"El marco regulatorio del mercado del hospedaje presenta falencias considerables, porque no está diseñado para las condiciones actuales de la industria, lo cual se traduce en importantes pérdidas de bienestar para los consumidores", advirtió el fiscal económico nacional, Jorge Grunberg.

Durante este jueves la Fiscalía Nacional Económica (FNE) publicó un informe preliminar respecto a un estudio sobre el mercado del hospedaje en Chile.

Tal análisis comenzó en marzo de 2022, donde se observó de forma completa el sector y sus diversos eslabones, “pero con particular foco en el impacto de han tenido las plataformas digitales“.

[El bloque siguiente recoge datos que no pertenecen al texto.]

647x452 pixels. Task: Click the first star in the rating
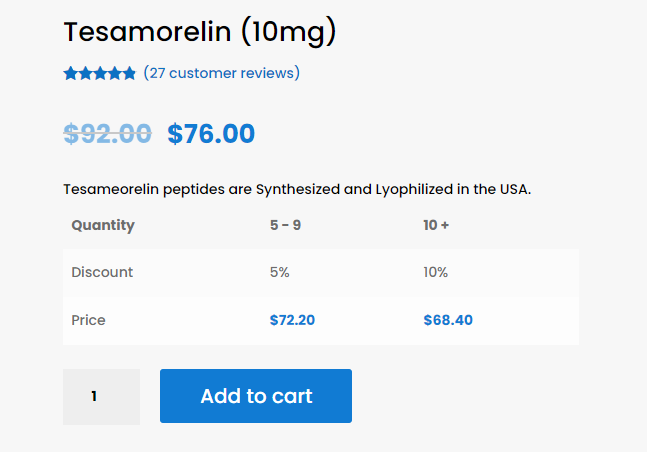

Según detallaron desde el organismo, se revelaron importantes falencias regulatorias, ya que no se ha logrado integrar de forma adecuada páginas online y los alojamientos tradicionales, siendo estos últimos más relevantes para la industria.

“Esto afectaría la competencia entre los distintos alojamientos y no permitiría resolver problemas tales como las dificultades para fiscalizar el cumplimiento de la normativa tributaria o la falta de protección de los derechos de los consumidores”, explicaron.

En este sentido, el Fiscal Nacional Económico, Jorge Grunberg, explicó que resulta imprescindible que se facilite la entrada al sector de alojamientos y plataformas digitales, aumentando así la oferta y volviendo los precios más competitivos.

“Proponemos una reforma que mejorará las condiciones competitivas del mercado del hospedaje, impulsando la actividad de los alojamientos turísticos a través de modificaciones en la regulación de la industria”, comentó el Fiscal.

Diagnóstico del sector de hospedajes

Según datos recopilados por la FNE, en 2022 operaron unos 11.540 alojamientos tradicionales, incluyendo hoteles, hostales y cabañas, entre otros, dejando ingresos por US$2.815 millones.

Por otro lado, en el segmento no tradicional (donde caen los arriendos de corta estadía), hubo más de 40 mil alojamientos con ventas por más de US$377 millones.

En el tema digital, hubo 44 plataformas que intermediaron reservas por más de US$1.456 millones, dejando ingresos por más de US$216 millones.

Si bien entre 2015 y 2019, el sector mostró un aumento de la intensidad competitiva y los precios tendrían a la baja, para el año siguiente la tendencia se revirtió y el año pasado los precios eran 17% más altos en alojamientos tradicionales y un 21% en no tradicionales.

Según el cálculo de la FNE, esto se tradujo en un impacto al bolsillo de los consumidores por más de US$350 millones en 2022, a la vez que el stock de alojamientos tradicionales de pequeñas o microempresas cayó un 47%, y un 50% en el sector no tradicional.

Sin embargo, para el caso de las plataformas digitales, estas pueden subir precios o cobrar distinto a establecimientos similares, sin perder participación de mercado, “lo que sugiere un nivel de competencia bajo entre algunos de estos operadores”.

“El marco regulatorio actual del mercado del hospedaje presenta falencias considerables, porque no está diseñado para las condiciones actuales de la industria, lo cual se traduce en importantes pérdidas de bienestar para los consumidores”, advirtió Grunberg.

Recomendaciones de la FNE

Basado en lo anterior, más otros aspectos como cláusulas o el comportamiento del algoritmo de las plataformas online para conseguir hospedaje, la Fiscalía Nacional Económica entregó una serie de recomendaciones para aumentar la competencia del sector:

1.- Reconocer a plataformas digitales y alojamientos no tradicionales dentro del marco jurídico.

2.- Equiparar la regulación que enfrentan todos los hospedajes.

3.- Facilitar la entrada al mercado de nuevas empresas y actores.

Para esto se nombran algunas acciones como el reconocimiento de plataformas digitales y alojamientos no tradicionales como prestadores de servicios turísticos, generación de un marco regulatorio equitativo o la facilitación de inscripción de hospedajes en el registro del Sernatur, entre otros aspectos.